Po prostu było cudownie wszystko mi sie podobało!!! Chce tam wrócic!!!
wlasnie wrocilismy z tego \"hotelu\". nigdy wiecej turcji, turkow i jet touristic. trzymajcie sie z dala . zwlaszcza dla rodzin z dziecmi nie odpowiedni to wybor, gdyz nie ma ani na plazy ani przy basenach i slizgawkach (sa 2 slizgawki a nie zaden aquapark jak pisze w ofercie)ratownikow czy tez kogos kto pilnuje. co rusz dzieciom przytrafialy sie wypadki i ladowaly w szpitalu za co kazali sobie placic. rezydent hasan to naciagacz ktory nic nie potrafi oprocz wyludzania pieniedzy. zrcia malo i caly czas to samo. wszystko na okraglo sie psulo: a to nie bylo cieplej wody, a to lecial tylko wrzatek. jak nie bylo wody to nie bylo picia, a to basen nieczynny bo filtry zepsute, a to z wc wybijalo, a to klima nie dzialala itp. NIGDY TAM NIE JEDZCIE
Hotel SUPER. Jedzenie wyśmienite w ilościach nie do przejedzenia (również na plaży)!!!

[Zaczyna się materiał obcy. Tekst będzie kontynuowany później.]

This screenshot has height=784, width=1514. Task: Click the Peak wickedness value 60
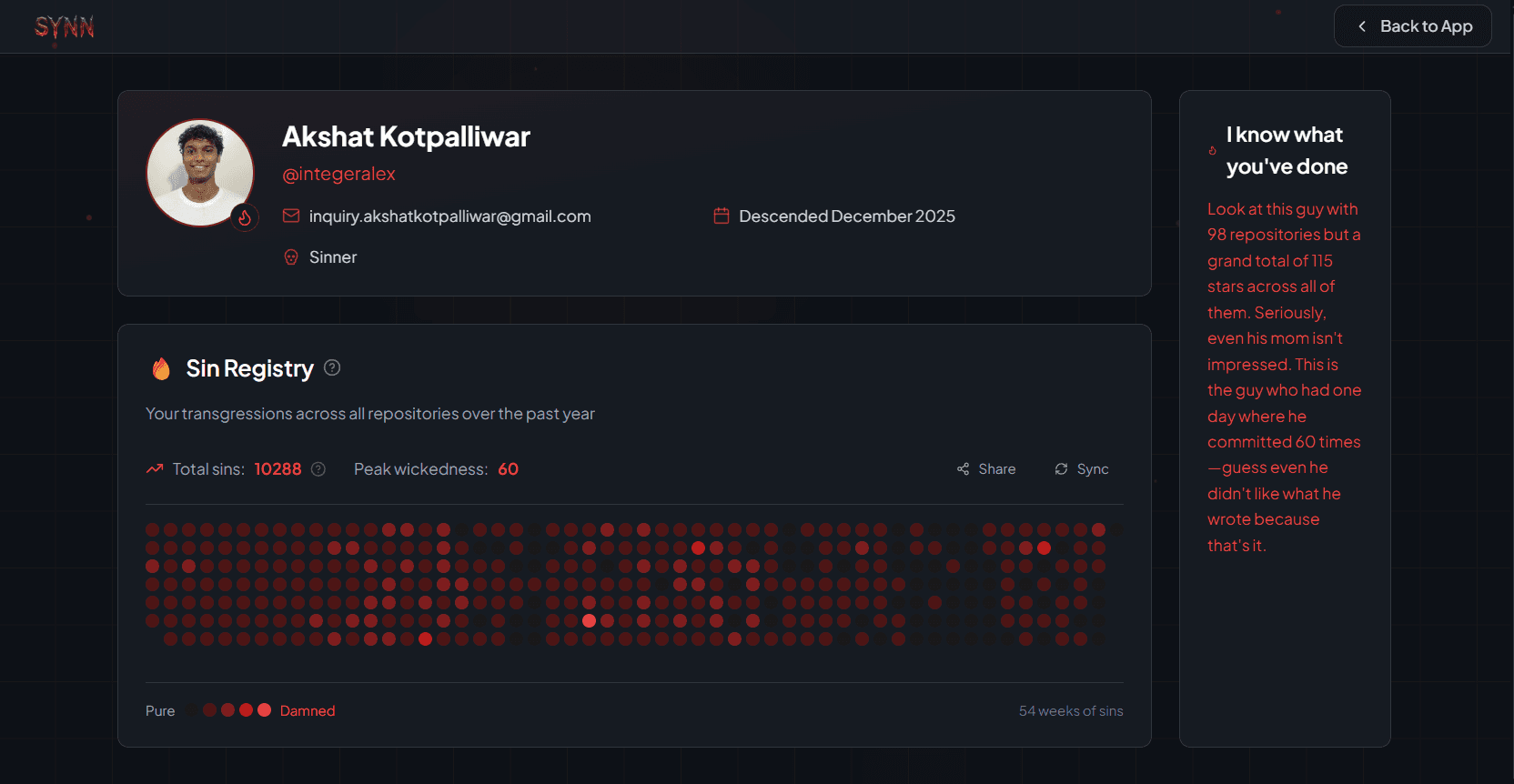coord(508,469)
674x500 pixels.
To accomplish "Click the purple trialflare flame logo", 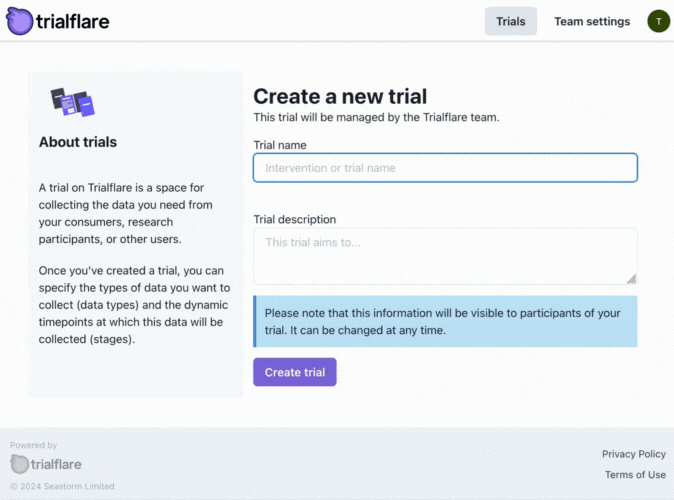I will 19,21.
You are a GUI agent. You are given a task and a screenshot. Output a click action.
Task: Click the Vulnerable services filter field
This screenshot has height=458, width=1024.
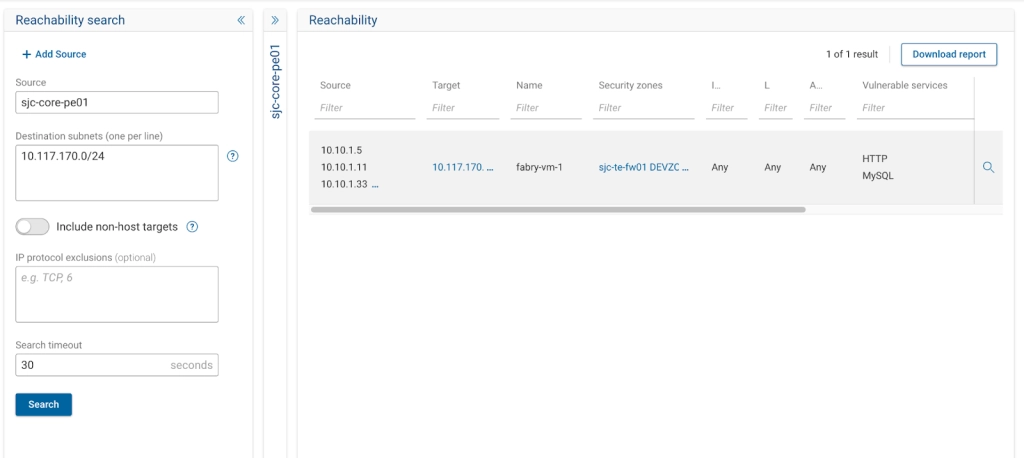click(915, 108)
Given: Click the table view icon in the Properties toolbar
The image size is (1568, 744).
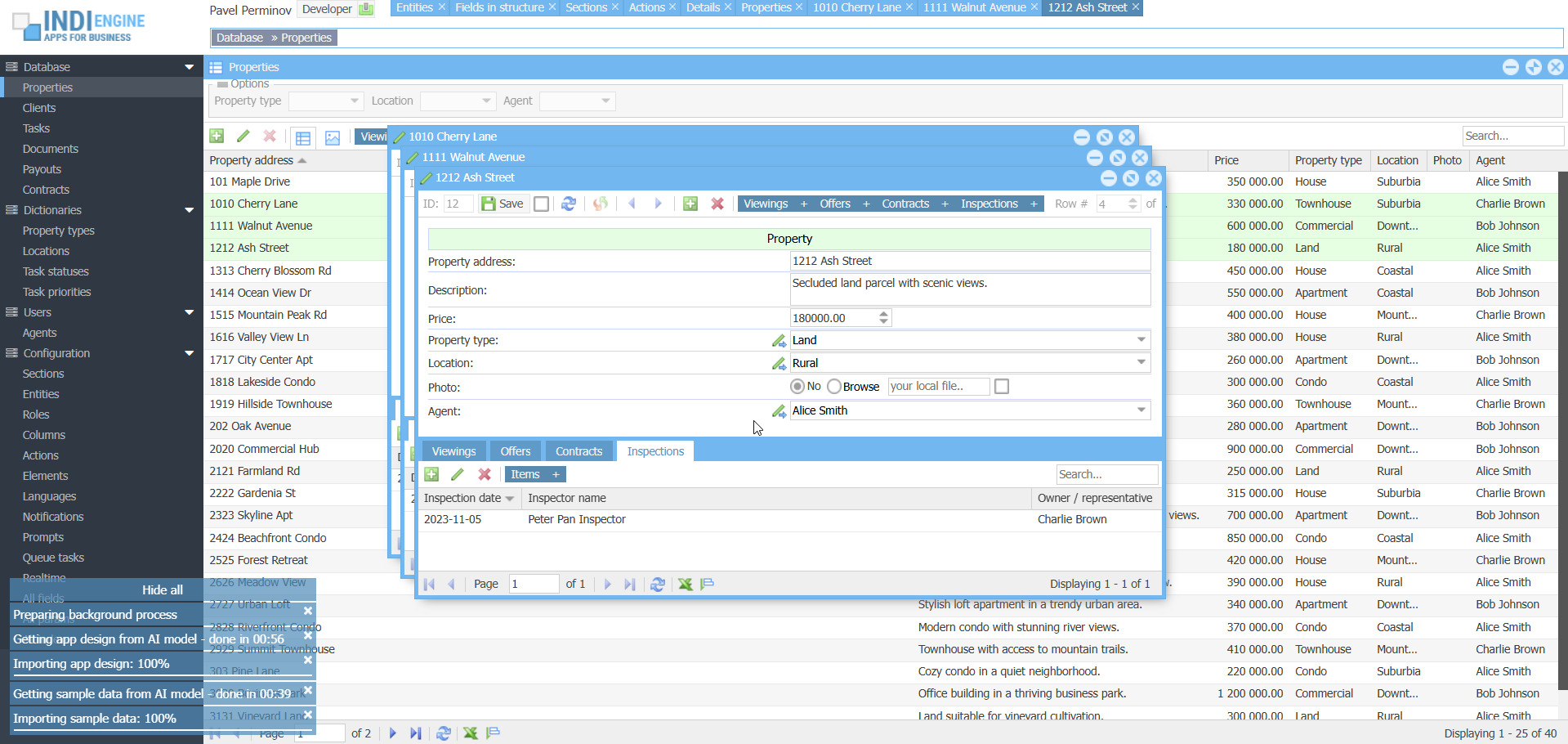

Z Turcji wróciłam z mężem i 4 letnim synkiem 10.10.2007 r. Z nami pojechało jeszcze czworo znajomych. Jak na hotel 3* to jestem bardzo mile zaskoczona (przed wyjazdem po przeczytaniu opinii byłam przerażona). Hotel wyposażony w dwie zjeżdzalnie. Do plaży było bardzo bliziutko bo zaledwie 200 m. leżaki i materace zarówno przy plaży jak i na basenie bezpłatne (plaża czysta choć piasek jest szary a nie żółty przez co morze wydaje się być brudne). Sam hotel jak i pokoje były czyste wyposażone w telewizor, lodówkę, suszarkę do włosów. Codziennie sprzątano nam w pokoju, co drugi dzień dostawaliśmy czyste ręczniki. Pogodę mieliśmy cudowną ponieważ przez cały pobyt tylko raz było pochmurnie i burzowo. Razem ze znajomymi zastanawialiśmy się nad złymi opiniami, które przeczytaliśmy przed wyjazdem i doszliśmy do wniosku, że w terminie w którym my byliśmy było zaledwie od 200-500 gości natomiast w sezonie jest ich tam nawet 1500. Obsługa była bardzo miła - szczególne podziekowania dla ALEXA. Naczynia i sztućce były czyste. Jedzenie urozmaicone. Podczas pobytu byliśmy zwiedzić starożytne miasto Hierapolis i Pamukale (gorąco polecam), Side oddalone 3 km od hotelu, mąż był również na Raftingu. Dla dzieci codziennie po kolacji animacje.